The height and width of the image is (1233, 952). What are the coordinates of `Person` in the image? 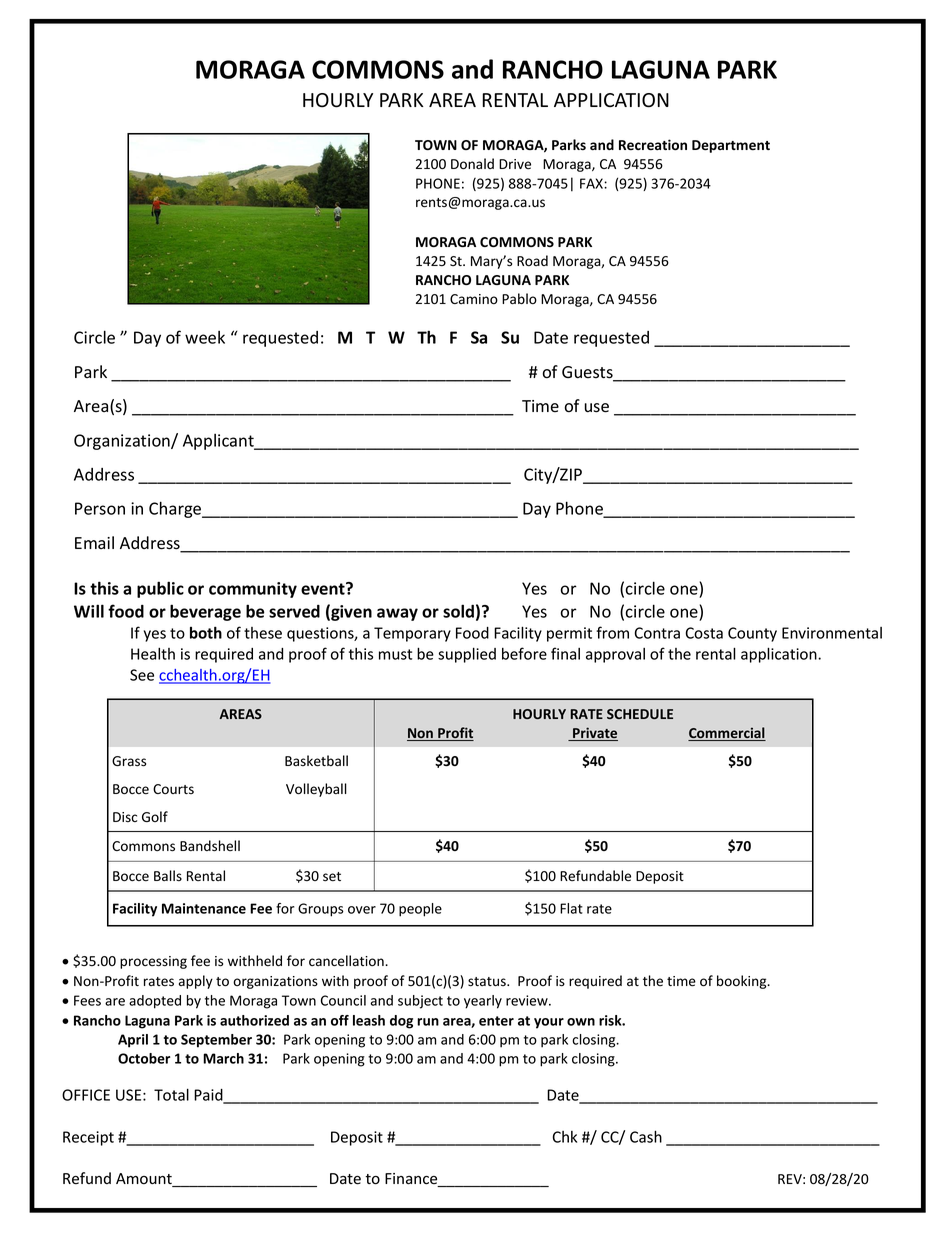 It's located at (100, 508).
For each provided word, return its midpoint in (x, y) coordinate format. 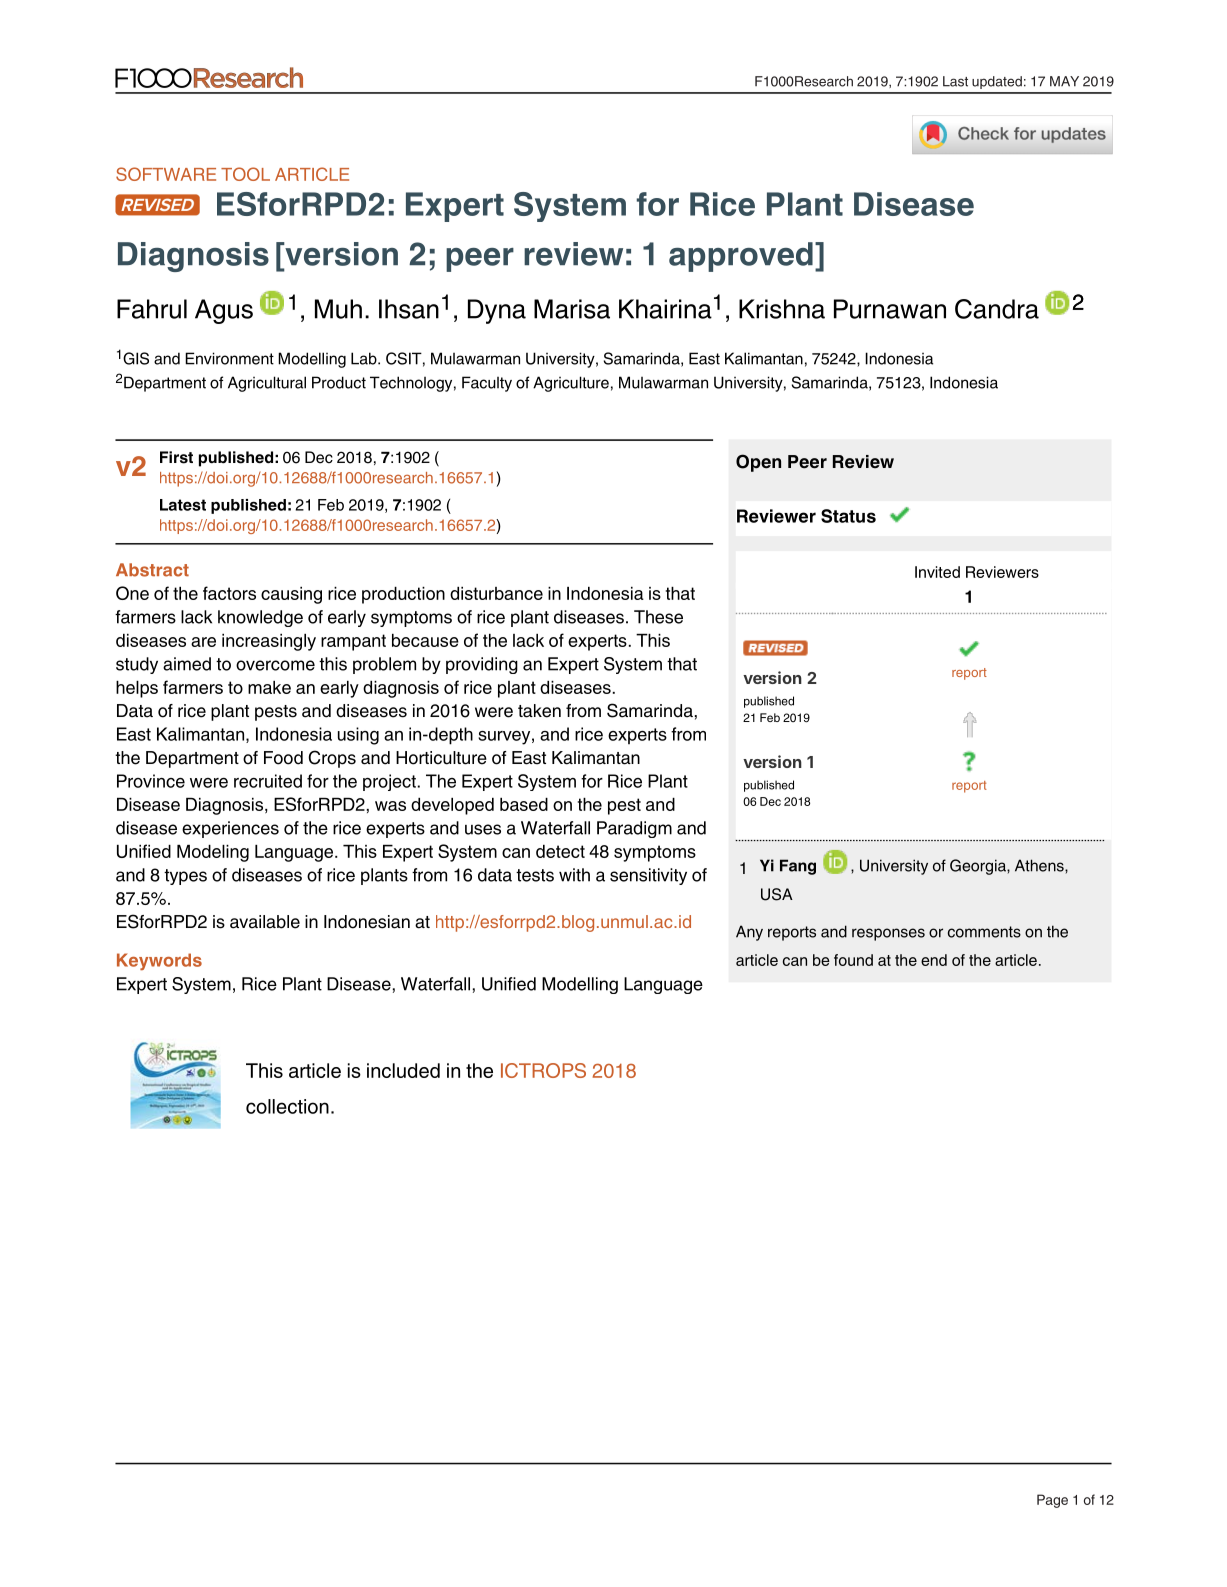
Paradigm (634, 829)
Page (1052, 1501)
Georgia (979, 867)
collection (287, 1106)
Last (955, 81)
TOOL (245, 174)
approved (741, 257)
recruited (268, 781)
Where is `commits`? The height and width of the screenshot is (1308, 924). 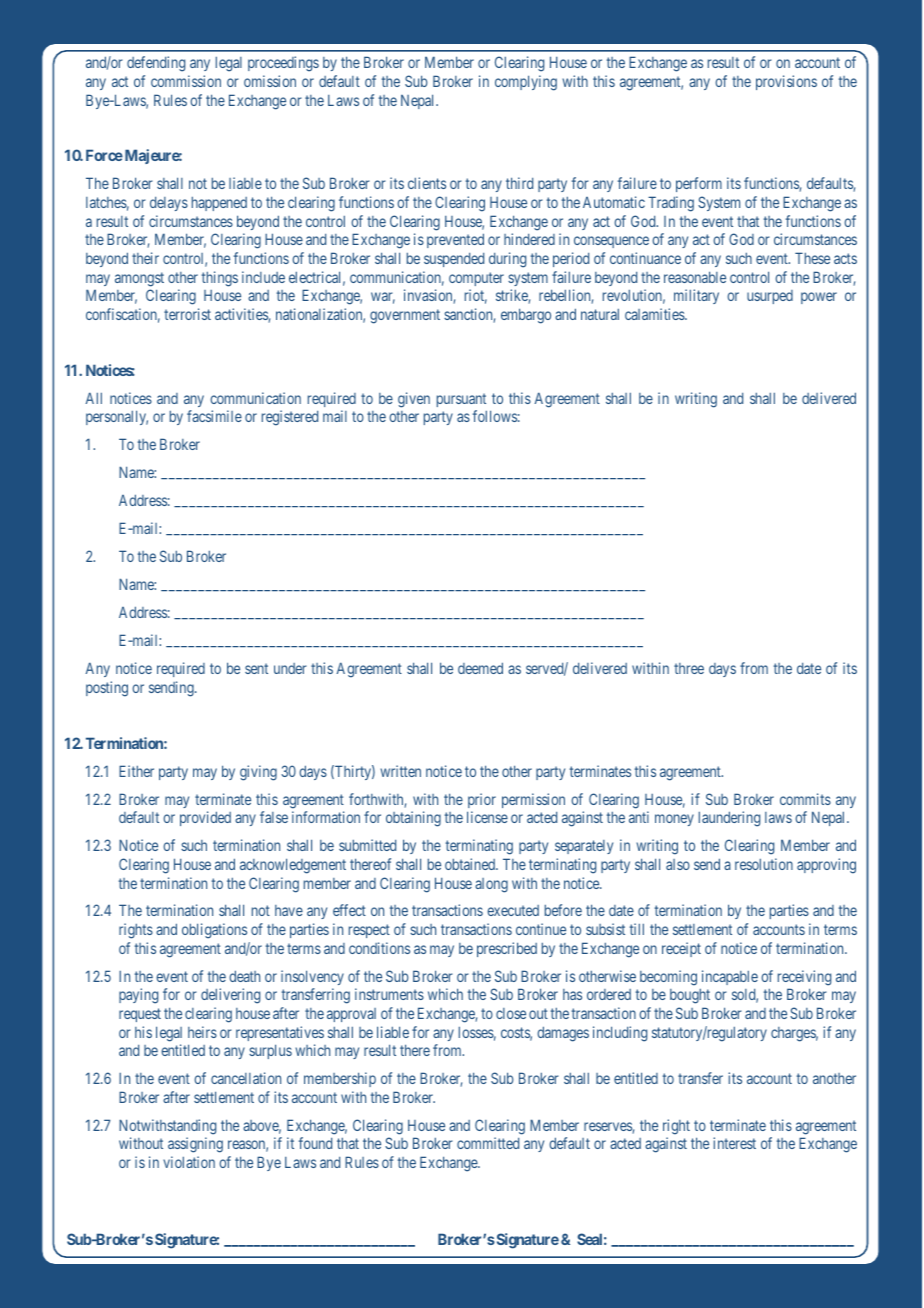 commits is located at coordinates (805, 799).
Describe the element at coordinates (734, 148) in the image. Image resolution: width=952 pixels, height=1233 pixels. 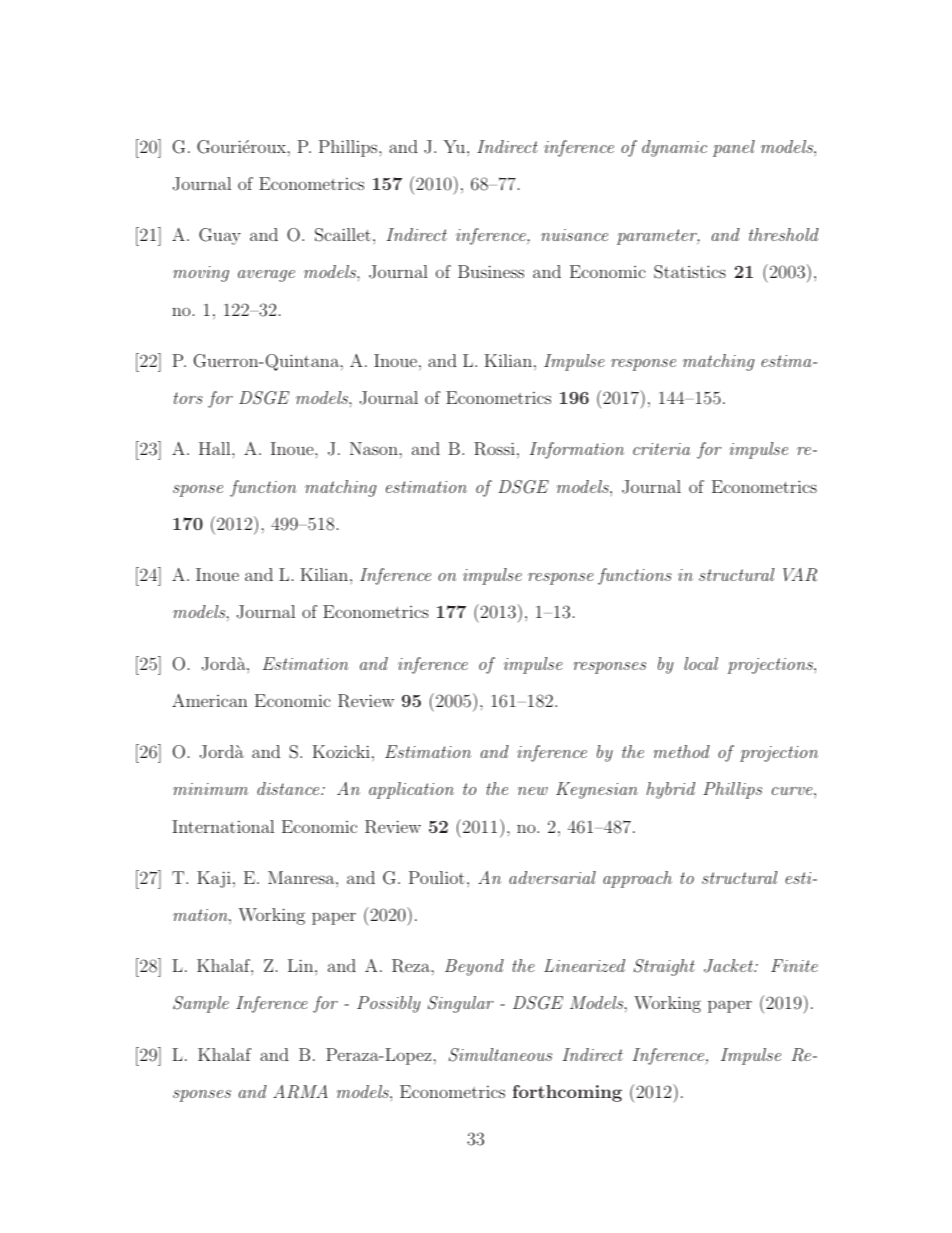
I see `panel` at that location.
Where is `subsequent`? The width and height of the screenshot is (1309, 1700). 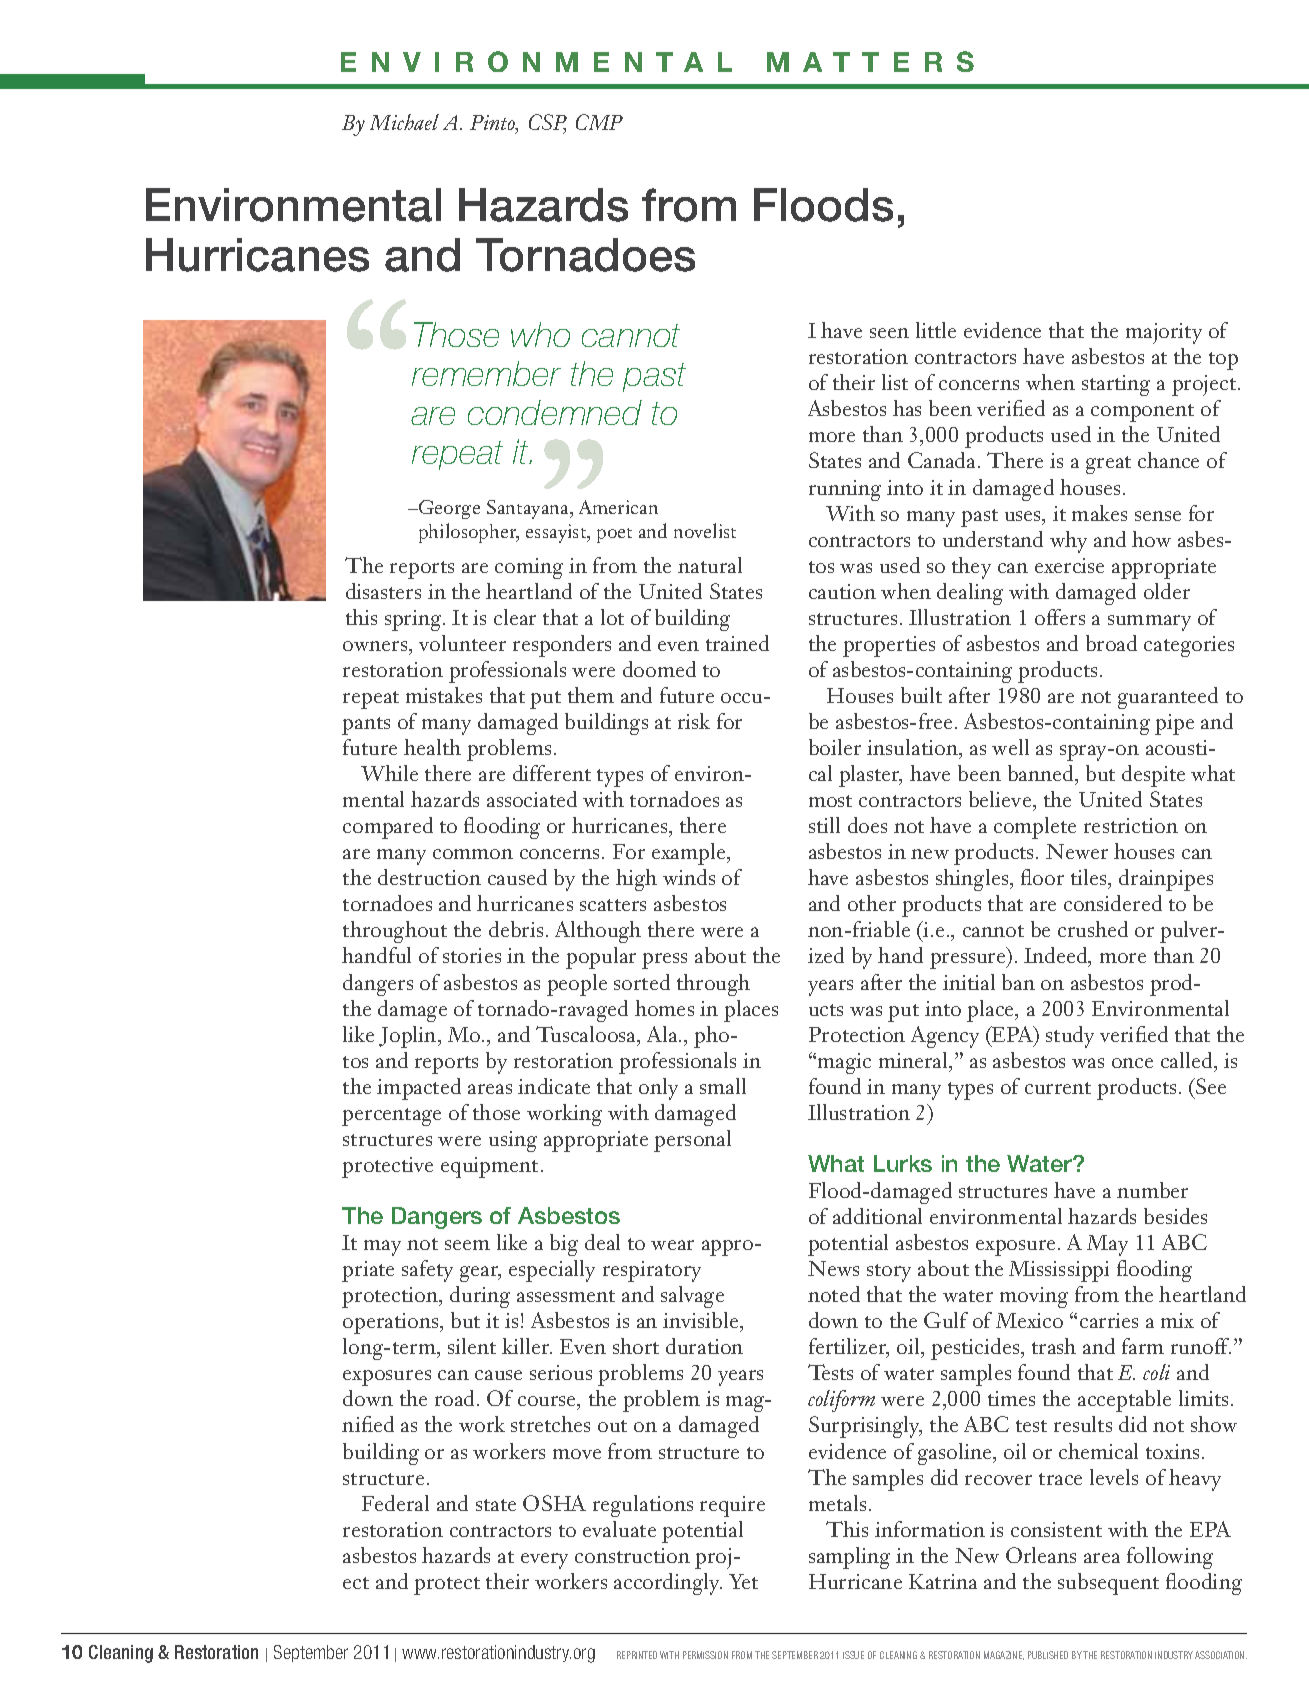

_Do this:_ Convert the listing above, starting at the line that contains "Describe the element" and ending at the end of the listing, into a JSON list of strings with one string per line and no blank lines. Omit the pictures.

_Written answer:_
[
  "Describe the element at coordinates (734, 148) in the image. Image resolution: width=952 pixels, height=1233 pixels. ",
  "I see `panel` at that location.",
  "Where is `subsequent`? The width and height of the screenshot is (1309, 1700). "
]